WHAT YOU SHOULD DO: In your copy of the data below, reproduce every entry exactly and omit the pictures.

GIVEN DATA:
----------------------------------------
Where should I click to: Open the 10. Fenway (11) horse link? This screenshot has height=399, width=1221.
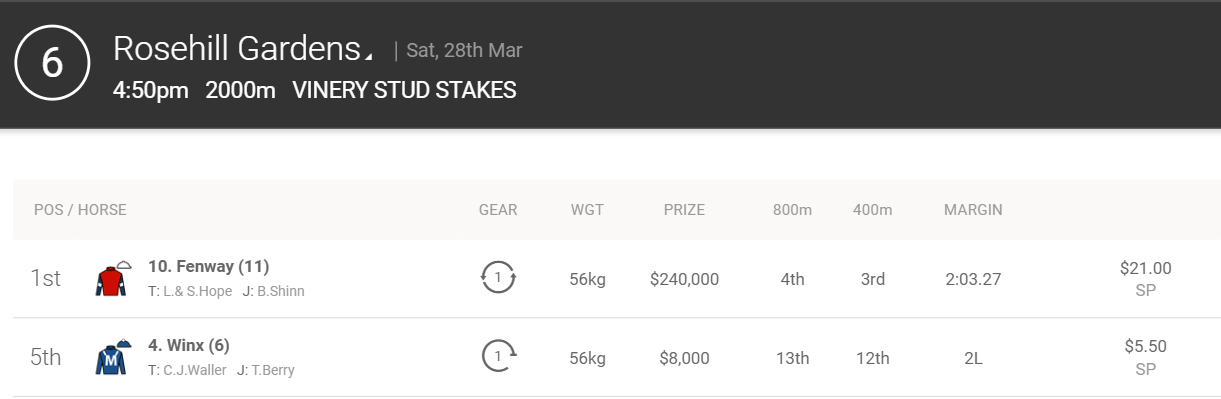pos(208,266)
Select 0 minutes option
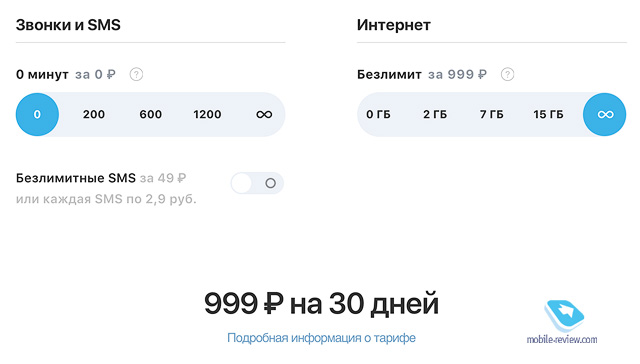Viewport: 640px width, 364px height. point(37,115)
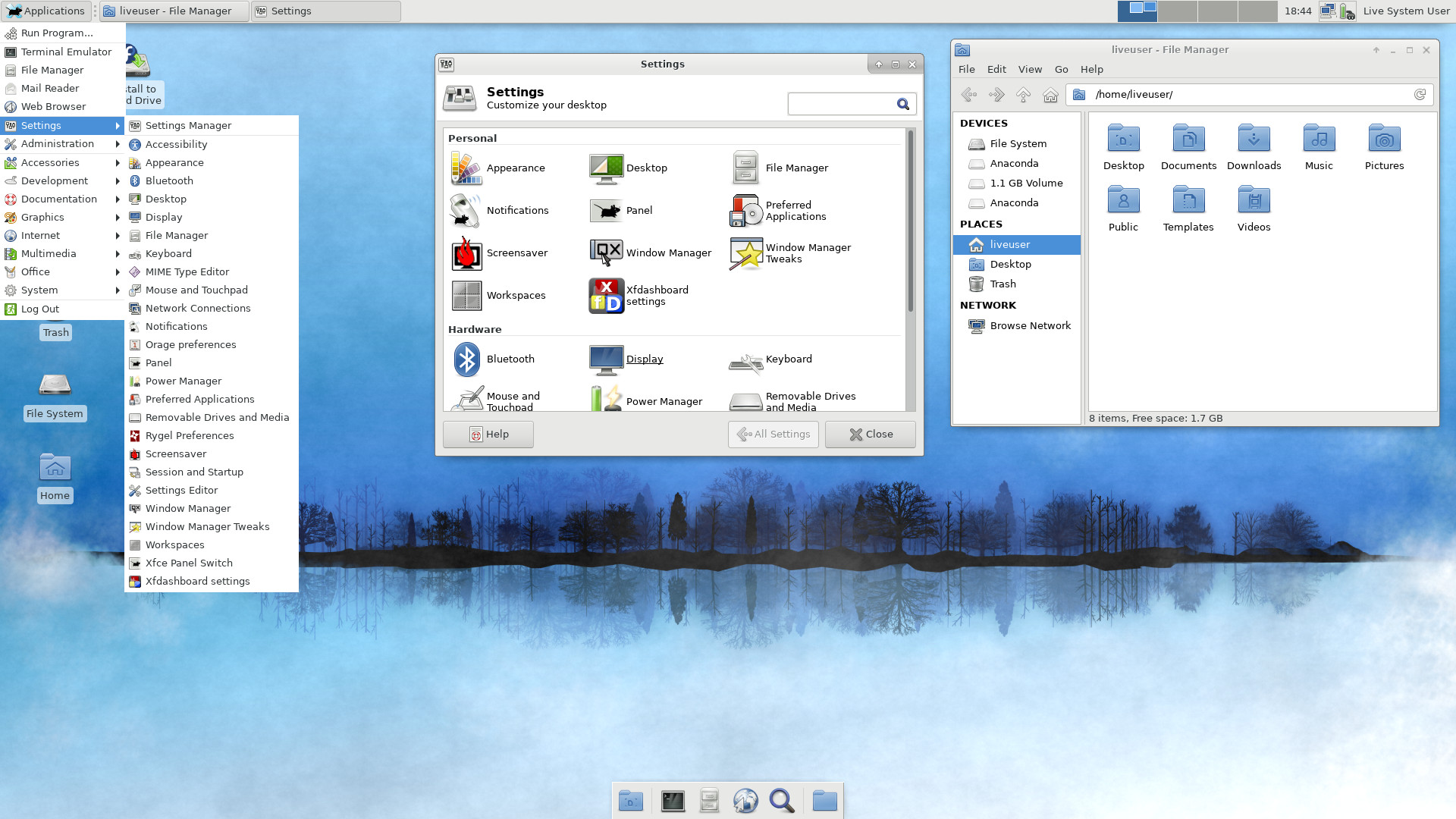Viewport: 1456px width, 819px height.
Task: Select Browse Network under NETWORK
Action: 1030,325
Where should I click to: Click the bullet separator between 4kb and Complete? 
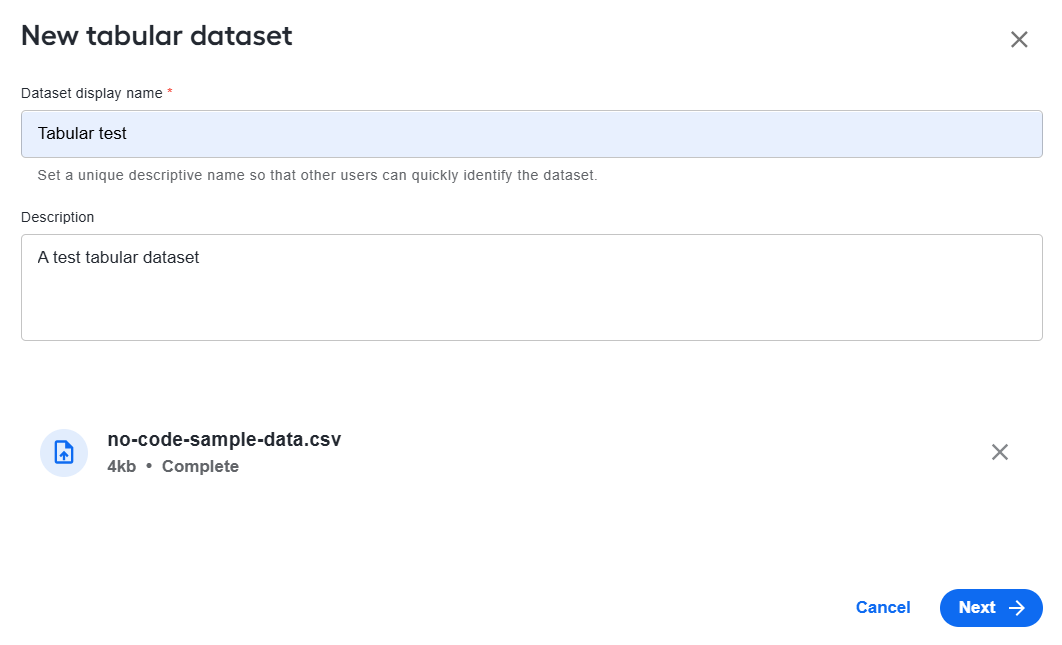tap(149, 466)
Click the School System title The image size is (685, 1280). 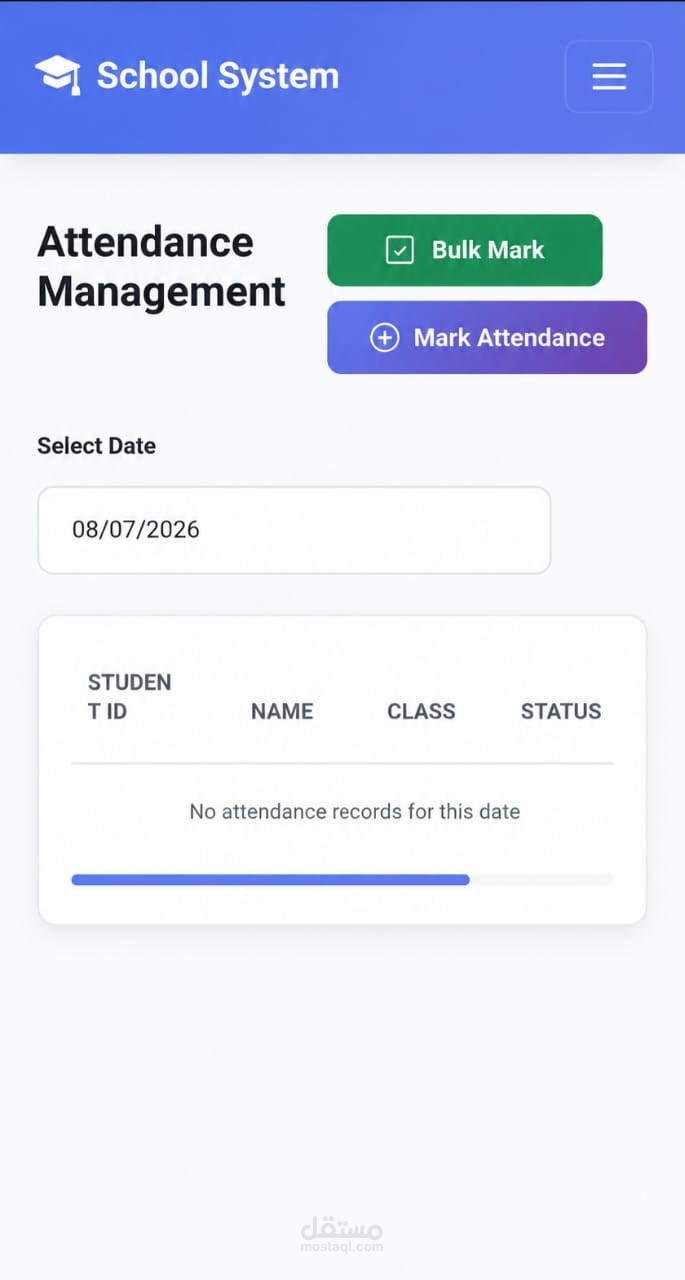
----------------------------------------
ANSWER FOR THIS EXERCISE:
Where should I click to: Open the 10. Fenway (11) horse link? This screenshot has height=399, width=1221.
pos(208,266)
Select 0 minutes option
Viewport: 640px width, 364px height. point(37,115)
Viewport: 1456px width, 819px height.
Task: Select Browse Network under NETWORK
Action: 1030,325
Where should I click to: Click the bullet separator between 4kb and Complete? 
tap(149, 466)
Click the School System title The image size is (685, 1280). 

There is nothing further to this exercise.